**PROBLEM REQUIREMENTS:** Beginning with the line that holds "Click the minus icon beside the slider", retype the rest of the listing exactly, last line included.

-----

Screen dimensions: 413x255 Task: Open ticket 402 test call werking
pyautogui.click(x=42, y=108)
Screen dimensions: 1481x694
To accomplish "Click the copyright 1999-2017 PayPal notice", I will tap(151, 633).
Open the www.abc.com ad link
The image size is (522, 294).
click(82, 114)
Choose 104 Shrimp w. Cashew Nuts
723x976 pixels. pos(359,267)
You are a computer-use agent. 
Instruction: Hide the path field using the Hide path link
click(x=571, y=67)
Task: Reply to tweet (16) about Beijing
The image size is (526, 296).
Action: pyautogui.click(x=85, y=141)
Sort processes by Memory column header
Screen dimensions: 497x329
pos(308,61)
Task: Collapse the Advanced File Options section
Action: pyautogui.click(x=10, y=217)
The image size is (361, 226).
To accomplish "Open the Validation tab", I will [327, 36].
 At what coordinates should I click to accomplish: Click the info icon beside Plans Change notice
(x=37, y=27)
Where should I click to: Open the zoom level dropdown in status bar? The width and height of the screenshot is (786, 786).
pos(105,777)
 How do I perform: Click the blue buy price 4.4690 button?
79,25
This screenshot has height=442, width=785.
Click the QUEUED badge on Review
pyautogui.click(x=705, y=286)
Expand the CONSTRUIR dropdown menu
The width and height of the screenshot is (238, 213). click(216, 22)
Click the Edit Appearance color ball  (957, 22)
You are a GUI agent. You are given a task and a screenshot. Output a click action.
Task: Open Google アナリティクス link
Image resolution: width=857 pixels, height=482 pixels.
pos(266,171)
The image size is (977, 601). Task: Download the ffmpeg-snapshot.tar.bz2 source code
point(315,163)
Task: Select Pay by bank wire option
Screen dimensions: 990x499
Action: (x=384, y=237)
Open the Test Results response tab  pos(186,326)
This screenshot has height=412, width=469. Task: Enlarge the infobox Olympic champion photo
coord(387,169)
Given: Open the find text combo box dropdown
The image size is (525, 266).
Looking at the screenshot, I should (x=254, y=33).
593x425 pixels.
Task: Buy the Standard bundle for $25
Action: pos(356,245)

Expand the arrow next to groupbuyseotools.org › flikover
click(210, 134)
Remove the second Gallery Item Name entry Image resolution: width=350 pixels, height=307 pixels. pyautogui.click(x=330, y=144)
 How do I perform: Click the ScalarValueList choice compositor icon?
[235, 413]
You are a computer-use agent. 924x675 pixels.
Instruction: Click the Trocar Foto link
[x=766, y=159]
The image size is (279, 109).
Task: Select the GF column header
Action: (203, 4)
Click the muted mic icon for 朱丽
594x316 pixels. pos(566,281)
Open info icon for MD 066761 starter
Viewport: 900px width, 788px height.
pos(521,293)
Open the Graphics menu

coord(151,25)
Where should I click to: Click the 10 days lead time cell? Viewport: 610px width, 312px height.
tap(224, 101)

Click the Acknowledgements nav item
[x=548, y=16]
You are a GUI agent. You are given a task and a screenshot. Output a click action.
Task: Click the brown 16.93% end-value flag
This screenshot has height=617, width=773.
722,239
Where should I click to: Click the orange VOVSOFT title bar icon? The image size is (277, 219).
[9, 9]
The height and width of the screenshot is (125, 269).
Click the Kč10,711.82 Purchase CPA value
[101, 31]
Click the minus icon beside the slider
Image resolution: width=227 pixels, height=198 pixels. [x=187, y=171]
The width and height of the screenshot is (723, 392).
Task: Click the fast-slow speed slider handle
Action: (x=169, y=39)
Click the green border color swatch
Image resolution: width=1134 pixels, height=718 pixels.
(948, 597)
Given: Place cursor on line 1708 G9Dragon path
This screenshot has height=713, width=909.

-----

**YOUR SOLUTION:**
Click the minus icon beside the slider
Image resolution: width=227 pixels, height=198 pixels. [x=187, y=171]
The width and height of the screenshot is (723, 392).
Task: Click the fast-slow speed slider handle
Action: (x=169, y=39)
Click the green border color swatch
Image resolution: width=1134 pixels, height=718 pixels.
(948, 597)
Given: Place cursor on line 1708 G9Dragon path
This screenshot has height=713, width=909.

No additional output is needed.